MTS komplettiert neue Anbauverdichter-Serie mit zwei weiteren Modellen
Die auf Automatisierung im Tiefbau spezialisierte MTS Gesellschaft für Maschinentechnik und Sonderbauten mbh komplettiert mit zwei neuen Anbauverdichtern den Geschäftsbereich „Bodenverdichtung- und aufbereitung“. Die beiden jüngsten Produktentwicklungen ergänzen die neue Anbauverdichter-Serie im Hinblick auf die durchgängige Bedienbarkeit sämtlicher Baggergrößen.

„Wer in Zeiten wie dieser als Bauunternehmer konkurrenzfähig bleiben will, muss auf größtmögliche Effizienzsteigerung und Kostenminimierung setzen“, so Rainer Schrode, Geschäftsführer von MTS. „Darum spricht alles dafür, sich genau jetzt Gedanken über flexible Automatisierungsalternativen Gedanken zu machen. Hier setzt unsere neue V-Serie an: Sie bietet eine professionelle Komplett-Lösung für alle Verdichtungsaufgaben und sämtliche Baggergrößen von 3 bis über 40 Tonnen.“

Neue Verdichterserie setzt den Automatisierungsanspruch unserer Kunden im Hinblick auf Qualität, Flexibilität und Einsatzbreite in ganzer Linie um So schließen die beiden jüngsten Produktentwicklungen von MTS die Lücken, die die bisherige Gerätepalette offen ließ: Der V3 trumpft als ebenso kleiner wie wendiger Miniverdichter, wo kleinräumige Baustellen mit großen Baufahrzeugen nicht mehr zu bewerkstelligen ist. „Während der Einsatz handgeführter Geräte an solchen Stellen oft für Schäden an Hauswänden oder Drainageeinrichtungen sorgen, rangiert der V3 punktgenau mit einer Verdichterplatte von nur 34 x 86 cm und bringt in punkto Schütthöhe und Bodenverdichtung mehr als die doppelte Leistung“, erklärt Schrode. Der V7 dagegen ist für Bagger mit einer Leistungsklasse von 12 bis 15 Tonnen konzipiert: „Midi-Bagger sind zunehmend im Kommen und finden in unserem neuen Verdichtermodell die passende Zwischengröße“, ergänzt der Hayinger Unternehmer. Parallel zur Entwicklung der beiden neuen Anbauverdichtermodelle hat die Konstruktionsabteilung von MTS die Bauform der neuen Serie im Hinblick auf ein schnittigeres „Look and Feel“ optimiert.

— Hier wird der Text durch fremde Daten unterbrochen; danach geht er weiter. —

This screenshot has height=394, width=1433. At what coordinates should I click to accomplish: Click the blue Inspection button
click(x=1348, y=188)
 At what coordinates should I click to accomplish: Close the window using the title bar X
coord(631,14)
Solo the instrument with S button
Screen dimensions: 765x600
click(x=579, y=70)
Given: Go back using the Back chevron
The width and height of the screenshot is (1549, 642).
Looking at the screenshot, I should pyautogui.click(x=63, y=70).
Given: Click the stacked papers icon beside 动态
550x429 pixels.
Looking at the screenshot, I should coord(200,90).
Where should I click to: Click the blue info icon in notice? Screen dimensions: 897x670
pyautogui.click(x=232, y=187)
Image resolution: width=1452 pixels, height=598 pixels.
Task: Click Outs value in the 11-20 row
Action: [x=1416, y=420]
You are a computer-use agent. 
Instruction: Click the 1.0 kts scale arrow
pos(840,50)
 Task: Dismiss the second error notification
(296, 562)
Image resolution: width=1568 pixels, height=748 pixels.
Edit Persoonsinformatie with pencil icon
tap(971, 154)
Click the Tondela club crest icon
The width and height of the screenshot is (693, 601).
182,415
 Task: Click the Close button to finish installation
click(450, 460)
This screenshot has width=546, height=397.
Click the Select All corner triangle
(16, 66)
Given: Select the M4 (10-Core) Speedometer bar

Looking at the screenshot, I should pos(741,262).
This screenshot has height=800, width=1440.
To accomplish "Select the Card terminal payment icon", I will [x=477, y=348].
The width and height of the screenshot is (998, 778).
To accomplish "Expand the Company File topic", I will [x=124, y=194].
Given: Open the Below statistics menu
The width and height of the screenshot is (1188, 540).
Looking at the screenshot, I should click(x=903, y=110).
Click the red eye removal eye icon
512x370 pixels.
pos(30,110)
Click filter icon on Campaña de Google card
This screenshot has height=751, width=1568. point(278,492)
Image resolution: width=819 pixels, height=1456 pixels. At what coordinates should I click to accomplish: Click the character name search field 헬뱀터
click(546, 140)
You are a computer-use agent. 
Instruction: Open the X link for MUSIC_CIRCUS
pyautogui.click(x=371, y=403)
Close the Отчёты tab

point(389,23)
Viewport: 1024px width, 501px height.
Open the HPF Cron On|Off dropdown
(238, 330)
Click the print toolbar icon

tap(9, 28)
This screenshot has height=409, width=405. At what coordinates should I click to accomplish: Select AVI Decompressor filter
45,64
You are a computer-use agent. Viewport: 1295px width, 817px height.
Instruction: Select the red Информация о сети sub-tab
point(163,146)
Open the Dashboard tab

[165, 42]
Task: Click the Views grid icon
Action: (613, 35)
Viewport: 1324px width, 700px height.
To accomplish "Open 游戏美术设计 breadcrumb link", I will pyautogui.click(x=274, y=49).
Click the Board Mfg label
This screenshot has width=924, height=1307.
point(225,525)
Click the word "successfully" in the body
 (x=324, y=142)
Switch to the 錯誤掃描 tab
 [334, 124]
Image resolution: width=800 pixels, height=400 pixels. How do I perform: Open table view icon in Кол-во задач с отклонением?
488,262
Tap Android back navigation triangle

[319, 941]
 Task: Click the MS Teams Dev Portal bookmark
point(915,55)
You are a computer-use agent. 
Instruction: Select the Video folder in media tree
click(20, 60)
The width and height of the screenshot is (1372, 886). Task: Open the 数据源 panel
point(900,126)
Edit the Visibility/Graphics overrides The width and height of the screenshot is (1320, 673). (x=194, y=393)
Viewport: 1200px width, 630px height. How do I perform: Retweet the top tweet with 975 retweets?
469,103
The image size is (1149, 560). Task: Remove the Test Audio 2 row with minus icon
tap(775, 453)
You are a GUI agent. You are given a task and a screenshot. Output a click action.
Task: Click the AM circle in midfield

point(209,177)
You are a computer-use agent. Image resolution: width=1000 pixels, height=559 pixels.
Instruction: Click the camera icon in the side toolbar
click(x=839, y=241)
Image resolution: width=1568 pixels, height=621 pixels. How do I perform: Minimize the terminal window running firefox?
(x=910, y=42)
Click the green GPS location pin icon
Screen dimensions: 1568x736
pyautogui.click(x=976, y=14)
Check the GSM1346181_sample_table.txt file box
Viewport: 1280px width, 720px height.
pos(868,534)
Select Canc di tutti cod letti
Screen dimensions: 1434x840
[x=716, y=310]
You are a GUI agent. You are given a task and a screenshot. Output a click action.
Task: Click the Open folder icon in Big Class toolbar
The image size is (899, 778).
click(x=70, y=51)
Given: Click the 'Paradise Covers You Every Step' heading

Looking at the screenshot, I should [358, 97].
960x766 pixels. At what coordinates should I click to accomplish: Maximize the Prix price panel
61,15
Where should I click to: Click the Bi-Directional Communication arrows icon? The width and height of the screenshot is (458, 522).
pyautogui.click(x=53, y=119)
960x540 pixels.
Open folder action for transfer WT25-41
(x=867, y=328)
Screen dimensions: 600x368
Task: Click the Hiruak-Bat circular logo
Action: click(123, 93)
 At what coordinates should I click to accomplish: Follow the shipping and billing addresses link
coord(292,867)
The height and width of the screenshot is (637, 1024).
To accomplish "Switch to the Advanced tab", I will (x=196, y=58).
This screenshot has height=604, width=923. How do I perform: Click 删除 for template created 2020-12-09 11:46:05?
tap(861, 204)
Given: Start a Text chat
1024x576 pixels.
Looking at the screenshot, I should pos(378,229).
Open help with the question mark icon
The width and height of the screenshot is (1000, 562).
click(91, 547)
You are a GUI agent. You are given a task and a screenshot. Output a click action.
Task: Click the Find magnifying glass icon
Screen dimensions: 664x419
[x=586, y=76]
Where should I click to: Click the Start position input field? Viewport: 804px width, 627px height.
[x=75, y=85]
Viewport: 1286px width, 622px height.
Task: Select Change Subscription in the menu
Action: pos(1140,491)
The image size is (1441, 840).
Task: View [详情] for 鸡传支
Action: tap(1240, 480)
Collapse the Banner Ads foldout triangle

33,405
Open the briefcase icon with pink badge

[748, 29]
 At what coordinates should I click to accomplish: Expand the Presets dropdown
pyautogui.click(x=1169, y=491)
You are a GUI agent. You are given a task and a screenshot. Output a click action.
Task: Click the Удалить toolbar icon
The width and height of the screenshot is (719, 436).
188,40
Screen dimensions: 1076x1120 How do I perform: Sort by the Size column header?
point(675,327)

„Gleich geblieben ist der Anspruch an Qualität und Leistung“, versichert Schrode. So verdankt die neue Serie ihre enorme Reichweite und einfache Handhabung auch weiterhin einer exzentrischen Aufhängung. Anordnung und Größe der Gummipuffer garantieren eine optimale Kraftübertragung, sorgen für eine längere Lebensdauer und machen auch Einsätze in unebenem Gelände möglich. Die niedrige Bauhöhe erlaubt Verdichtungsarbeiten unter Hindernissen und im Verbau. Eine nahezu unbegrenzte Mobilität verdankt die V-Serie dem optionalen Drehwerk, das ein stufenloses Justieren in sämtliche Richtungen erlaubt. Daneben sorgt ein Stromregelventil für eine konstante Antriebsleistung mit geregeltem Hydraulikdurchfluss. Der starke Hydraulikmotor hält auch unter Belastung die Frequenz und kann mit Hammer und H/S betrieben werden. Ein weiterer Vorteil: Die offene Bauweise der V-Serie erlaubt eine Selbstreinigung der Anbauplatte und verhindert das Verklemmen von Verfüllmaterial und Steinen. Dank ihrer robusten Bauweise sind sämtliche Verdichtermodelle zudem nahezu wartungsfrei.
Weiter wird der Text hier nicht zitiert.